A few type hints -- esp. one per function definition -- can go a long way to catching problems and documenting types.

PyCharm checks types interactively, while you edit. You don't need any other tools to check types. See Python Type Checking (Guide).

Batch programs mypy and pytest are other ways to check types, particularly in Continuous Integration builds.

Typeshed is a repository for "stub" files that associate type definitions with existing libraries. It's bundled with PyCharm, mypy, and pytype. It does not have types for Numpy.

Types for Numpy

There are experimental type stubs in the numpy repo numpy-stubs that define types for dtype and ndarray. It's not fancy but it does catch some mistakes and it improves PyCharm autocompletion. Hopefully the numpy team will improve these stubs, but numpy is more flexible with types than the type system is unlikely to handle.

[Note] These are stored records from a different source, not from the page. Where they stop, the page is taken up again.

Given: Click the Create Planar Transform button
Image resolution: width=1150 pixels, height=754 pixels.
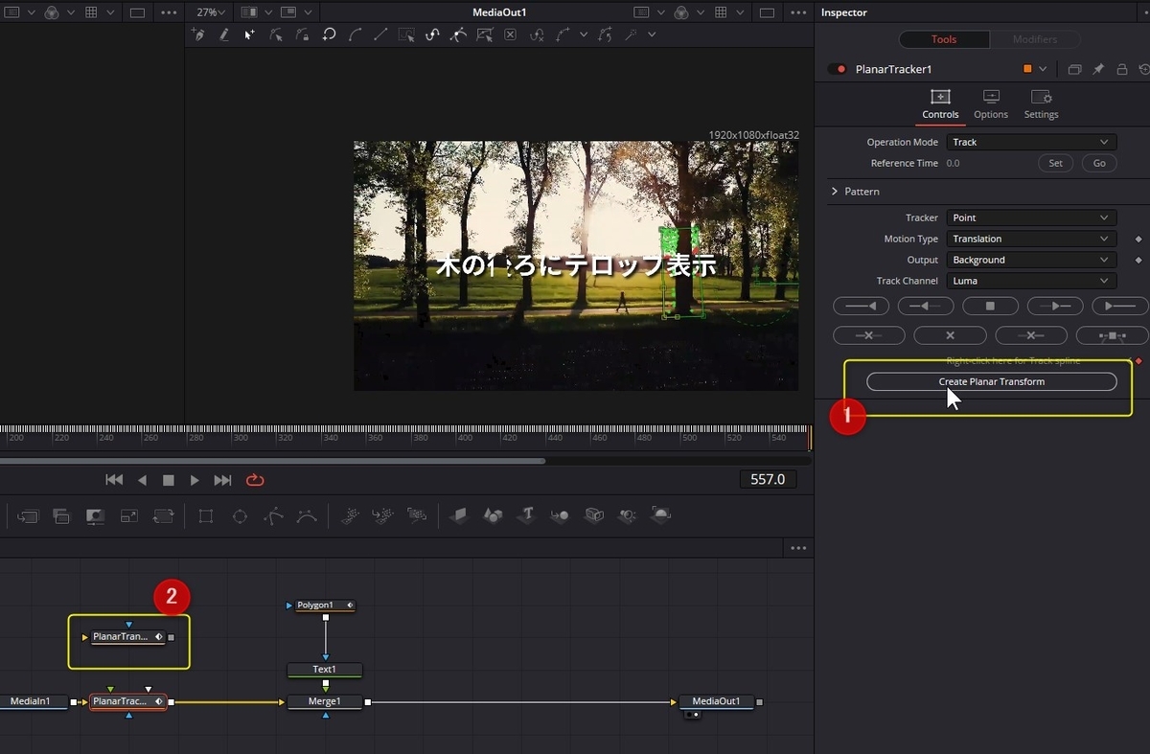Looking at the screenshot, I should point(992,381).
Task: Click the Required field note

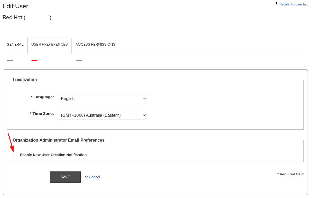Action: [290, 174]
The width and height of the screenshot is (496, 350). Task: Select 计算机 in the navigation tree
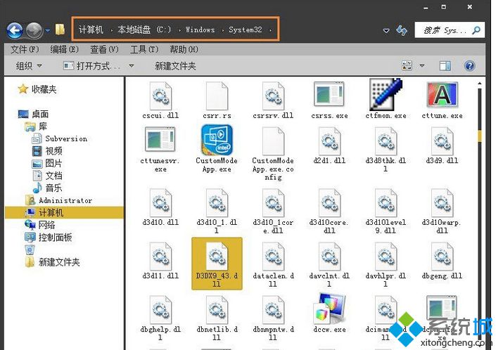(51, 212)
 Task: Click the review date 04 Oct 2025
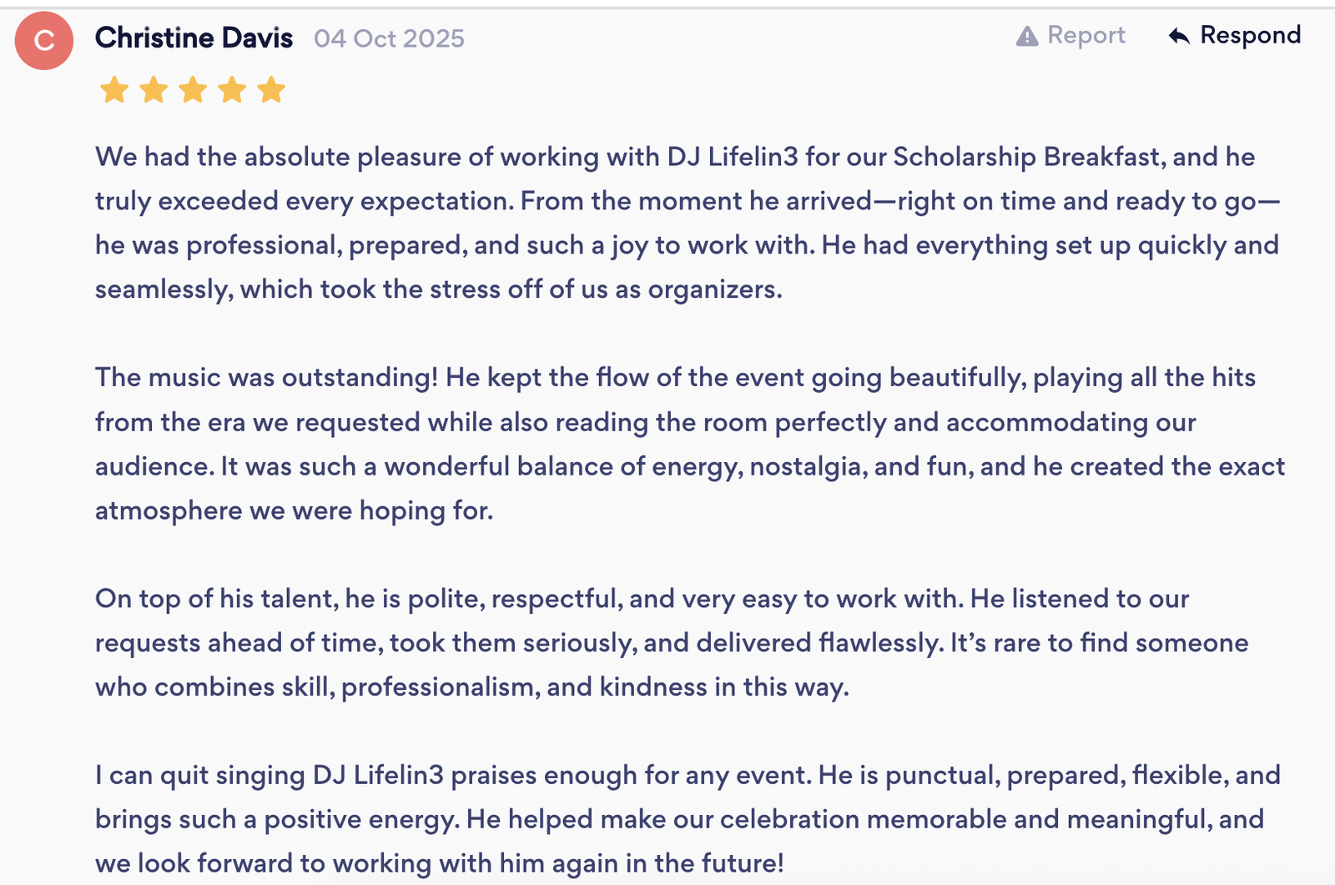point(389,38)
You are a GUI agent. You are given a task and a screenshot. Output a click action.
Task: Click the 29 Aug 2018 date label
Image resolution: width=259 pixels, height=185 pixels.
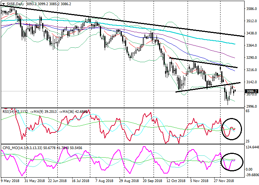click(128, 181)

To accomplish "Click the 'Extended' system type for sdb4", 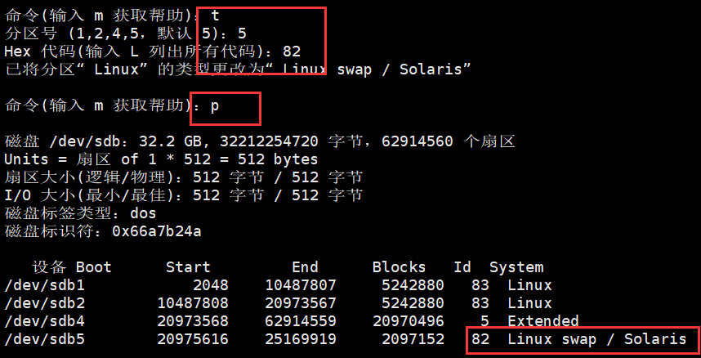I will 542,321.

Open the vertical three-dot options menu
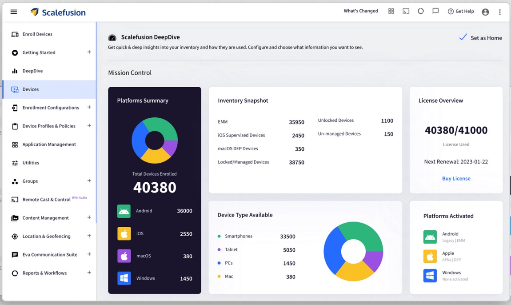tap(499, 12)
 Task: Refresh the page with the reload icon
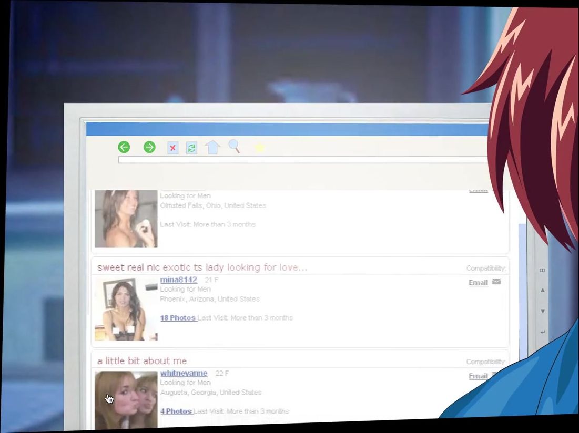191,148
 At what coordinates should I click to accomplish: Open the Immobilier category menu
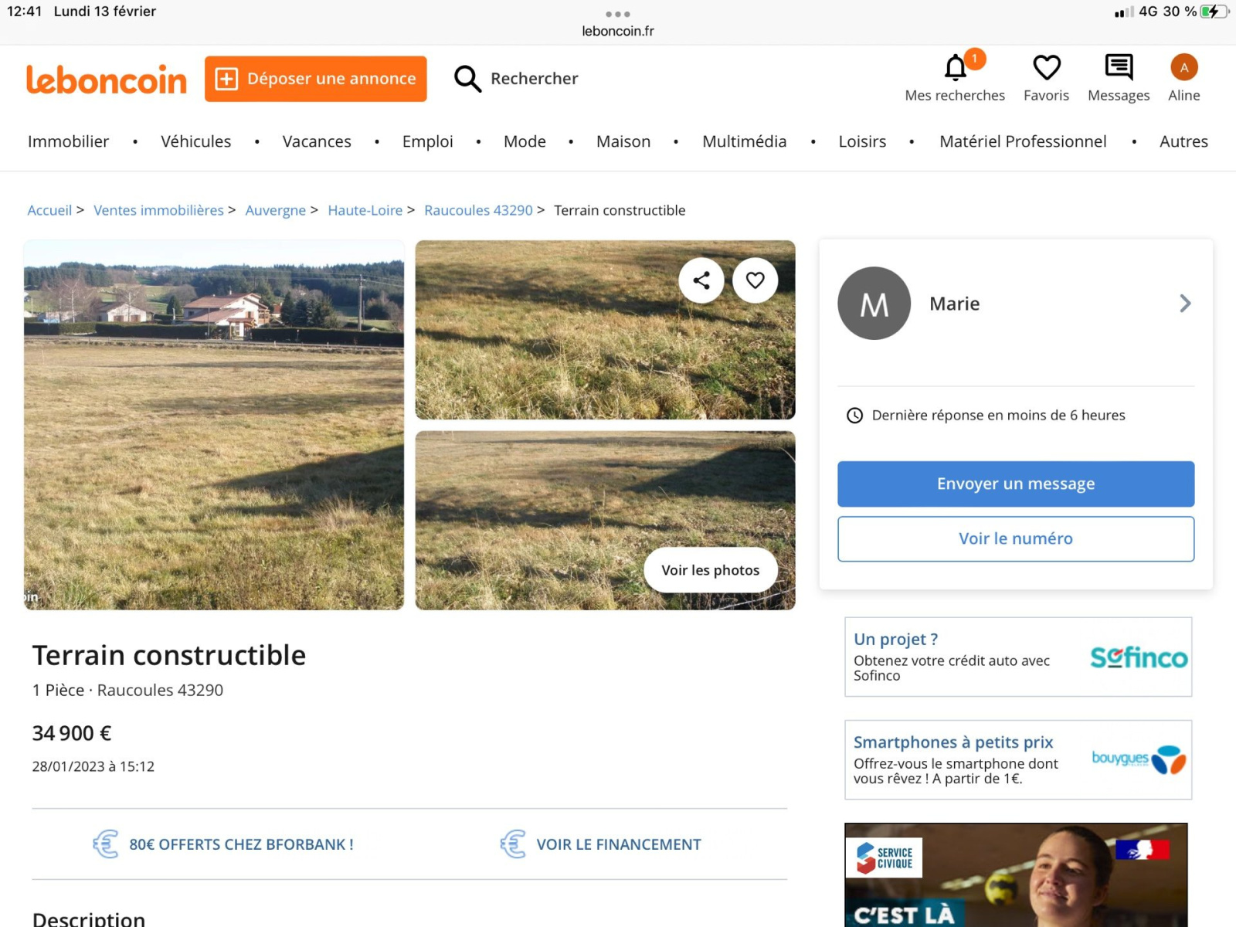(69, 141)
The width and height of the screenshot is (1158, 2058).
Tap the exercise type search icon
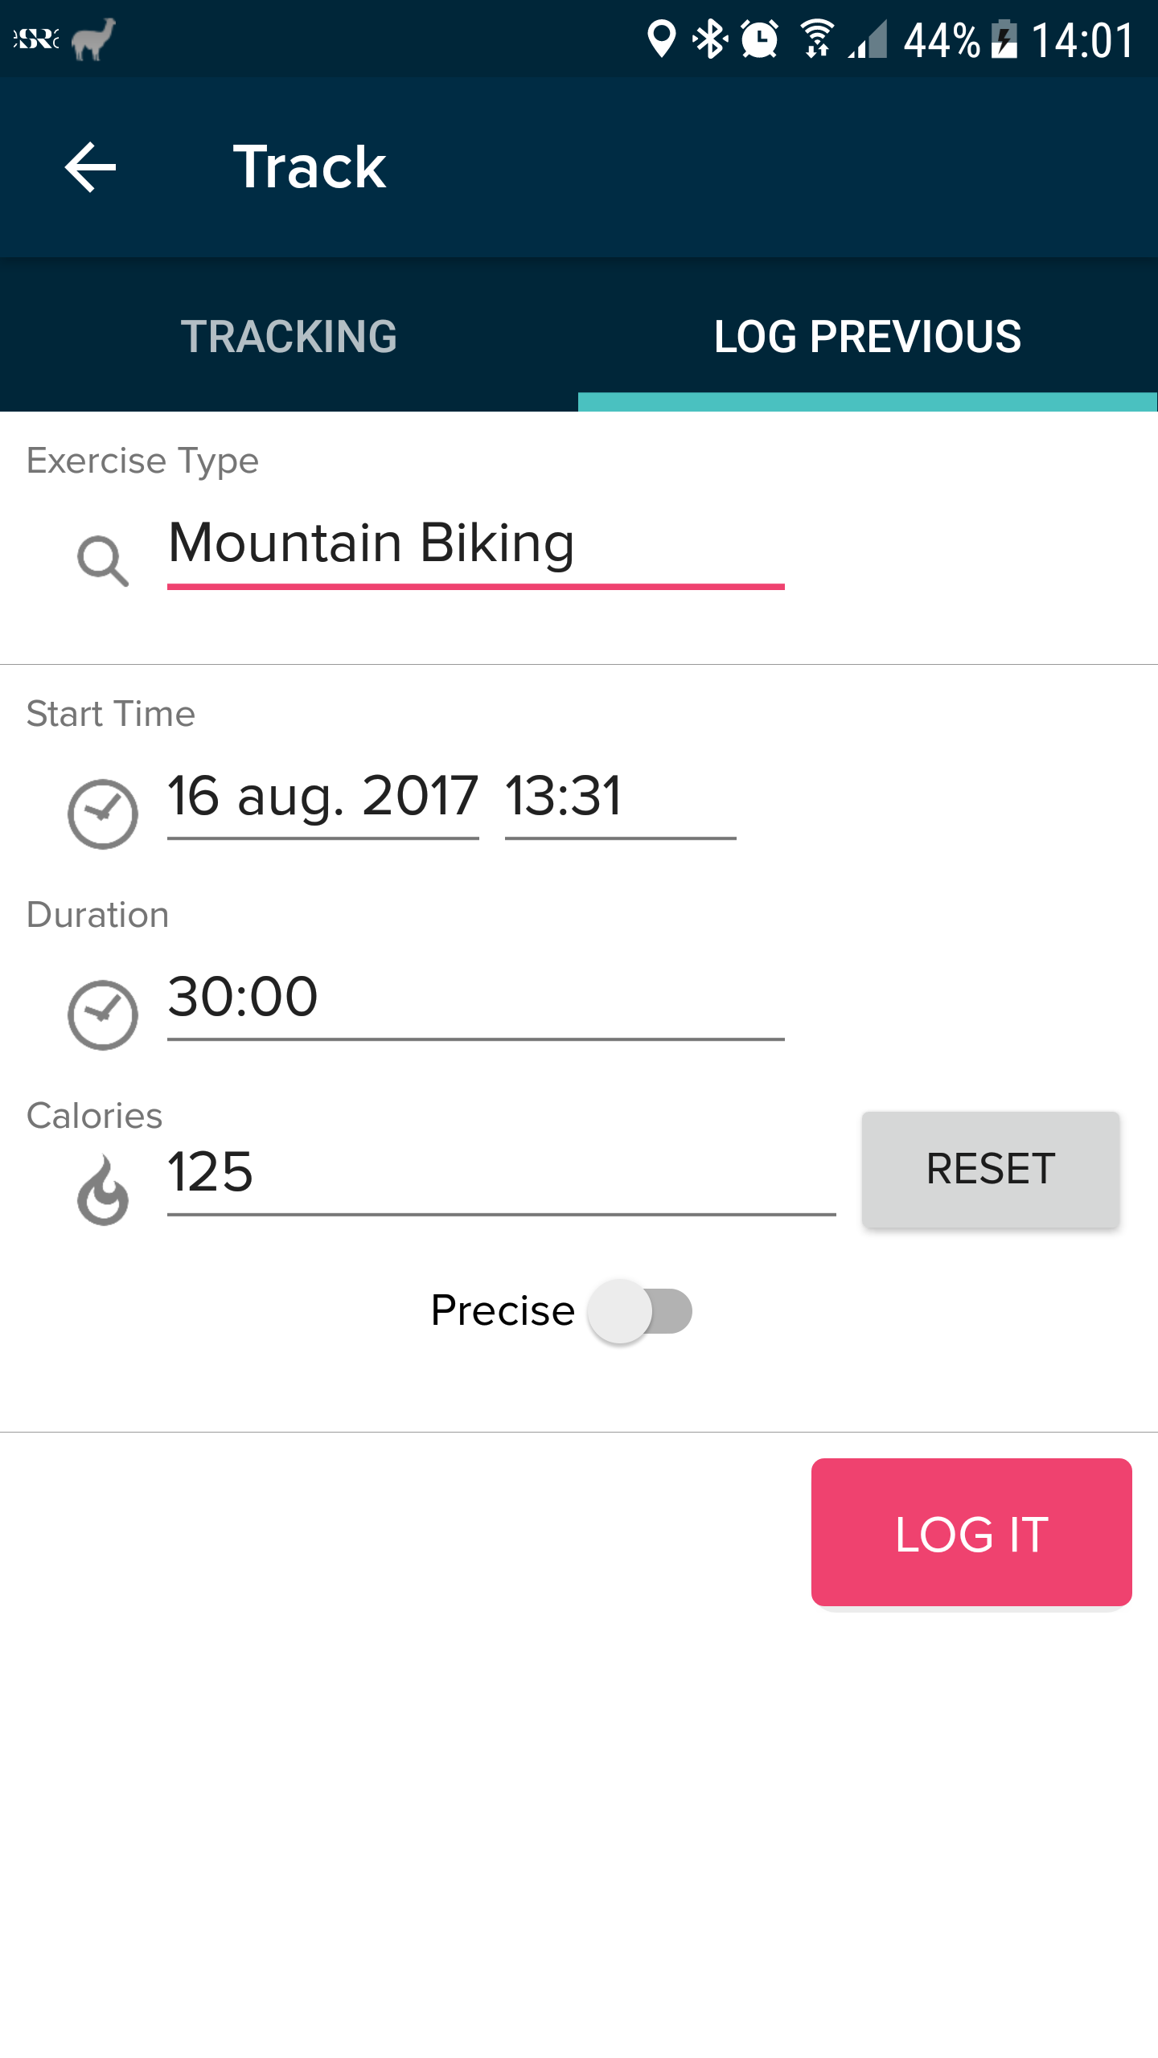tap(103, 560)
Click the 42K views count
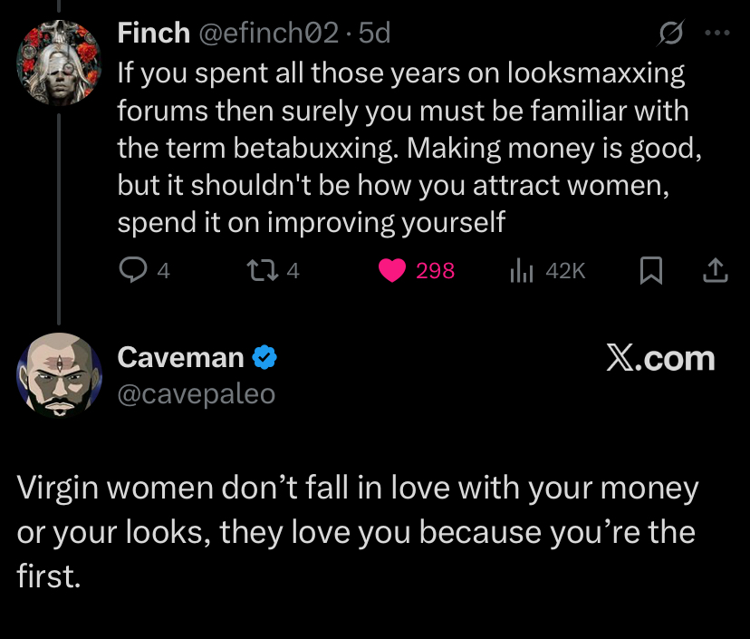Image resolution: width=750 pixels, height=639 pixels. (x=566, y=270)
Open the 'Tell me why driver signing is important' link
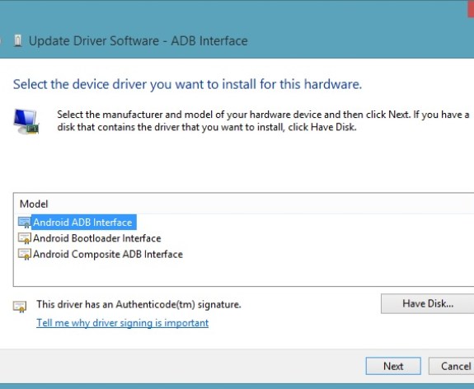This screenshot has height=389, width=474. (123, 323)
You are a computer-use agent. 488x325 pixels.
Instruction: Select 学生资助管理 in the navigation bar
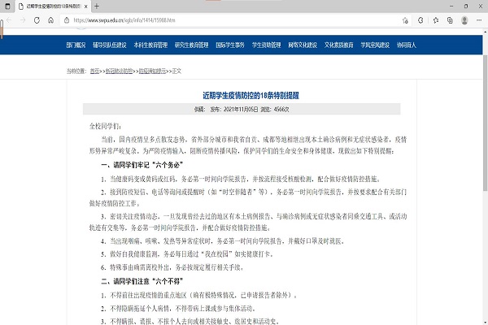[265, 44]
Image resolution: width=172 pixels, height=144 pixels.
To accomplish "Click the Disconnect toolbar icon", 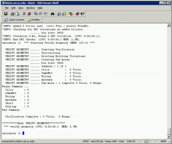I will [x=29, y=14].
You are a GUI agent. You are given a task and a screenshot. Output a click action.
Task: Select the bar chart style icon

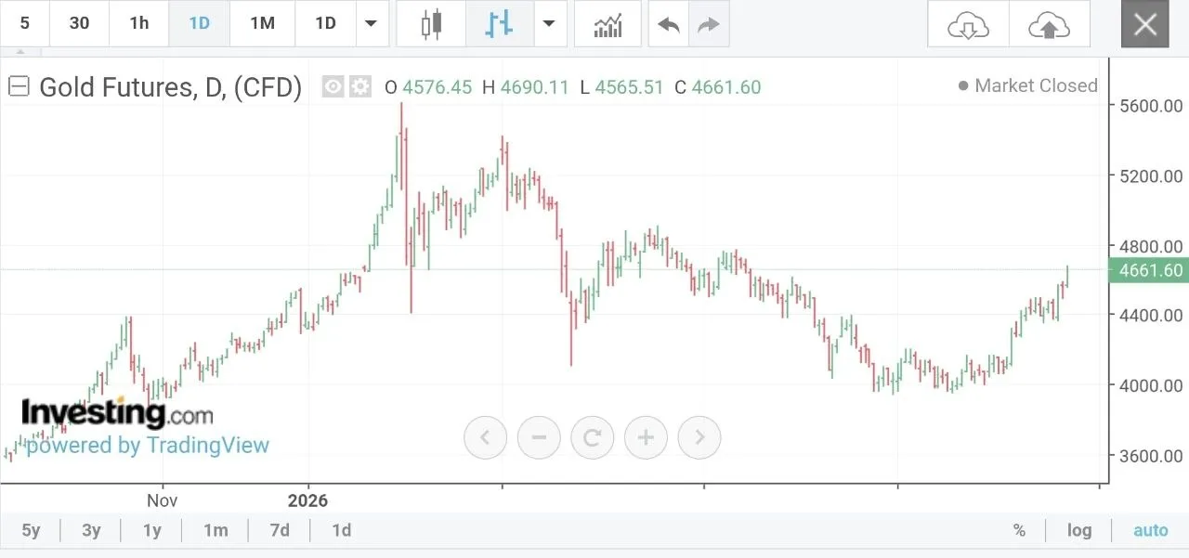pyautogui.click(x=499, y=24)
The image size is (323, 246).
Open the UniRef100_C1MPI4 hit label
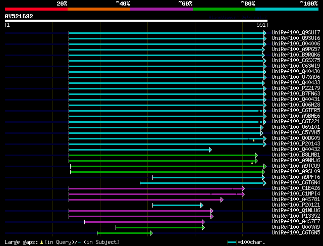[x=296, y=193]
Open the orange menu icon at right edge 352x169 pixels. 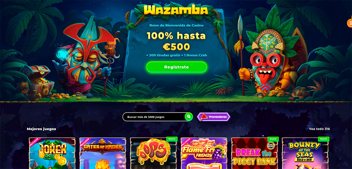pos(350,23)
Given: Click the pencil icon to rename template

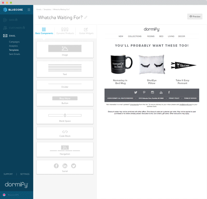Looking at the screenshot, I should click(86, 18).
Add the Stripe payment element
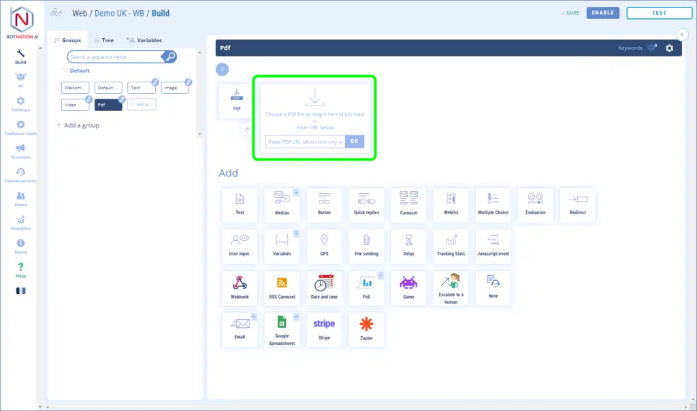The height and width of the screenshot is (411, 697). pyautogui.click(x=324, y=329)
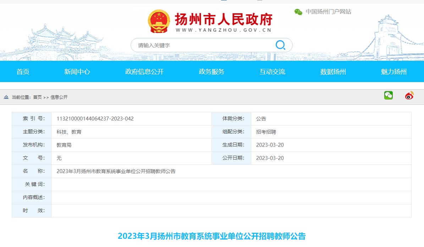Click the 扬州市人民政府 site title

tap(223, 19)
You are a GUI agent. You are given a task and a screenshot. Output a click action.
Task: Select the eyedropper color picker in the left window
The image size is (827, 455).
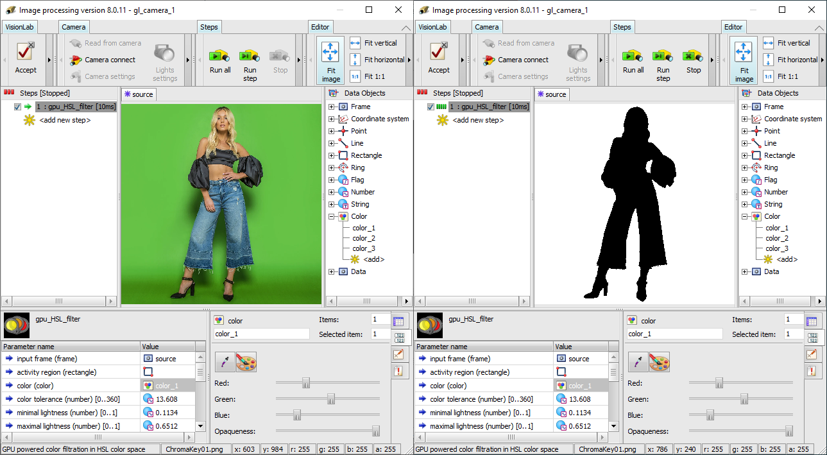point(225,362)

With this stub file, you can write type hints like np.ndarray and np.ndarray[int]. It doesn't have a way to express array shape so that still goes into a docstring.

import numpy as np

def f(a):
    # type: (np.ndarray[float]) -> np.ndarray[int]
    return np.asarray(a, dtype=int)

The wcEcoli project includes numpy-stubs.

To install more stub files:

  1. Copy them into a stubs/ directory in the project.
  2. Mark the stubs/ directory as a source root in PyCharm by choosing Mark Directory as | Sources Root from the directory's context menu.